As shoppers continue to return to highstreets, the surviving retailers of the pandemic are yet to fully understand the lasting effects on consumer behavior.

UK retail sales rise above pre-lockdown levels

Total retail sales grew for the second consecutive month in July, reporting annual value and volume growth of 3.7% and 3.1% respectively.

Whilst top-line figures are encouraging, subsectors are experiencing the impact of easing restrictions differently. Growth in the food sector has slowed significantly, with panic-buying habits seen in April and May continuing to ease and the number of trips potentially falling since the introduction of compulsory face coverings at the end of July. Food, however, has still enjoyed the largest increase in retail sales during lockdown. Sales in Fashion and Department Stores continue to face challenges despite some stores re-opening and consumers may still be restricting their spending as the country enters an official recession.

A month and a half since most retail stores in the UK were able to re-open, year-on-year growth in internet sales has slowed only slightly this month to 52.9%. With continued growth across the board in every sub-sector, this is a sure sign that consumers continue to favor online shopping over braving the highstreets.

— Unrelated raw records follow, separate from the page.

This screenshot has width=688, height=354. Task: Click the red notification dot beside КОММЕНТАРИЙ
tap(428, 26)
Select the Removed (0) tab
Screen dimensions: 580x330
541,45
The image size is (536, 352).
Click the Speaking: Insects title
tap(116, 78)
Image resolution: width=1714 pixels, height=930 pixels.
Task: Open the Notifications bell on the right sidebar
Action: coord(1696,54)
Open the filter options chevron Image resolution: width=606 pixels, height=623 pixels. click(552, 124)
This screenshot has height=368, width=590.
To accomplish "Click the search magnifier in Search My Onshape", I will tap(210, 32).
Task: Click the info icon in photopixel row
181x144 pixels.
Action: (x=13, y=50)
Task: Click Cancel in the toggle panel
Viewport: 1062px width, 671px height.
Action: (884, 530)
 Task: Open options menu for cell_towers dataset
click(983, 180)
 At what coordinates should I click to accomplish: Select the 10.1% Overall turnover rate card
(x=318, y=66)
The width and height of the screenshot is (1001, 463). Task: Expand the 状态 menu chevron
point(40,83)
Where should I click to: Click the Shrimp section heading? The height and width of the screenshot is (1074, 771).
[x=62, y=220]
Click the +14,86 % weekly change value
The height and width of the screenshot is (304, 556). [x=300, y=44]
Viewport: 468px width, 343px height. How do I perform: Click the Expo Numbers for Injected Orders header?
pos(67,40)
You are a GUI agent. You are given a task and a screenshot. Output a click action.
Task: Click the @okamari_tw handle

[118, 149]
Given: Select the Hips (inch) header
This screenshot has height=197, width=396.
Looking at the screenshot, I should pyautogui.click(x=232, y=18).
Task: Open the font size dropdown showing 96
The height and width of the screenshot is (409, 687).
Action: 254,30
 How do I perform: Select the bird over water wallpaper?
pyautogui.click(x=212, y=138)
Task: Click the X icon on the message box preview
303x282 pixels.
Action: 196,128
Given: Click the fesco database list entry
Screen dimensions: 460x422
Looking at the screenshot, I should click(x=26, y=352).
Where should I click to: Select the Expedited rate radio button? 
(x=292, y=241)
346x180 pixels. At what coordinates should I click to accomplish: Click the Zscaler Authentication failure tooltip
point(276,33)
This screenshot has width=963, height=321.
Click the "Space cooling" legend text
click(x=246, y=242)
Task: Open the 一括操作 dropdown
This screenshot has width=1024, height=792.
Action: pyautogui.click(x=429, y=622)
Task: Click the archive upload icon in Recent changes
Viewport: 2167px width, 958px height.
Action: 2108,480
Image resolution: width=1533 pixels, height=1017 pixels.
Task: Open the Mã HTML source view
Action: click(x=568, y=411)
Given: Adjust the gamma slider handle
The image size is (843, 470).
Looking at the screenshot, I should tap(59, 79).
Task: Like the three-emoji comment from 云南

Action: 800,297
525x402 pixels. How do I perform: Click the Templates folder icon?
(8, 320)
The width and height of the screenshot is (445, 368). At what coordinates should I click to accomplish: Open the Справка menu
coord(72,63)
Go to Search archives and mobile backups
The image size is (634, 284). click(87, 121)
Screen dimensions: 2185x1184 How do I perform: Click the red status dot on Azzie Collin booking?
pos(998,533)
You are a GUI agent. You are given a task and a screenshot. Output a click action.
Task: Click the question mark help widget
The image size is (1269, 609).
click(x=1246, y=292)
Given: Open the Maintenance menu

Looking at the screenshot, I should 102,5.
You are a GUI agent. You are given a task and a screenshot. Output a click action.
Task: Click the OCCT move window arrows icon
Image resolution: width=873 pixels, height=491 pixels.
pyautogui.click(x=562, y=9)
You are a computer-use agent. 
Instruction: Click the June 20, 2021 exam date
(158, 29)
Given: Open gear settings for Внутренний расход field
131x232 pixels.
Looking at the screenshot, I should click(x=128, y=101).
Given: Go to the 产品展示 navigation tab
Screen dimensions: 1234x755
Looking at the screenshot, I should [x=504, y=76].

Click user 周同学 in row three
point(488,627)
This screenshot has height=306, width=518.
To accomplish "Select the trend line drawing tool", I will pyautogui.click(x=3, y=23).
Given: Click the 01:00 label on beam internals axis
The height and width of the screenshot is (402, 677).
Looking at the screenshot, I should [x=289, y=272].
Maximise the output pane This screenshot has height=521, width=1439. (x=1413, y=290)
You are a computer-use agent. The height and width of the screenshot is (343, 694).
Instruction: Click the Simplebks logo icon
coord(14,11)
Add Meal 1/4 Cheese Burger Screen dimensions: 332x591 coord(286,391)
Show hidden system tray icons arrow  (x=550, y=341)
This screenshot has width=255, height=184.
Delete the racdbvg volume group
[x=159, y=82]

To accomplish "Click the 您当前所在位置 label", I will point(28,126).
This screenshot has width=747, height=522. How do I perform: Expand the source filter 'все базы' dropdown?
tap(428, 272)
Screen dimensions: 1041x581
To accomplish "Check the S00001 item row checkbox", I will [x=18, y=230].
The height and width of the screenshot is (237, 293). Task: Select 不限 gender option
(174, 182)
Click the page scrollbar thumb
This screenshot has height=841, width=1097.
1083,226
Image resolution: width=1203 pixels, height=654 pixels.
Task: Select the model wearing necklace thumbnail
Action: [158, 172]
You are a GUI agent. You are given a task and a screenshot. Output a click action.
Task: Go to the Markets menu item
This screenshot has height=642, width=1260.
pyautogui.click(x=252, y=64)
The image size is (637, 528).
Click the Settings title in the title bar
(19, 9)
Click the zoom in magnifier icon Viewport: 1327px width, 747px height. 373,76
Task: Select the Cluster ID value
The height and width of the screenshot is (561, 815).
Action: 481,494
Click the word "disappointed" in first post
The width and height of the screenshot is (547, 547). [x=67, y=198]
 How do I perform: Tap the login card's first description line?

This is further demonstrated by the continued decline in footfall, which was 49.3% lower than last year for July. Whilst this is a significant year-on-year decline, it marks an improvement on the 71.2% decline recorded last month. It will be interesting to see the impact of the Government’s “Eat Out to Help Out” scheme, which is driving consumers to restaurants in August, and whether the increased footfall has had a knock-on impact on high street retail.

Debenhams owner Celine is the latest to appoint administrators, and the survival of many other retailers still hangs in the balance as job cuts continue and both stores and consumers adjust to new government guidelines. Landlord renegotiations are becoming increasingly common, but with the COVID-19 moratorium on winding up petitions expiring on September 30, we may see more pressure over the coming months.

UK enters first official recession since 2009

The UK economy contracted by a fifth in the three months to June, suffering its biggest slump on record and pushing the UK into its first official recession since 2009.

Dual threats of a second wave, and slow progress over Brexit negotiations hang over current signs of recovery. The Bank of England does not expect the UK economy to return to its pre-pandemic size until the end of next year.

Surprisingly, the estimated unemployment rate has remained relatively unchanged at 3.9%, however, these figures are unlikely to reflect the full impact of the pandemic. With the Government’s furlough scheme winding down, economists have suggested this is only the ‘lull before the storm’ as stable headline figures mask the extent of a crisis that could see the unemployment rate almost double to 7.5% this year.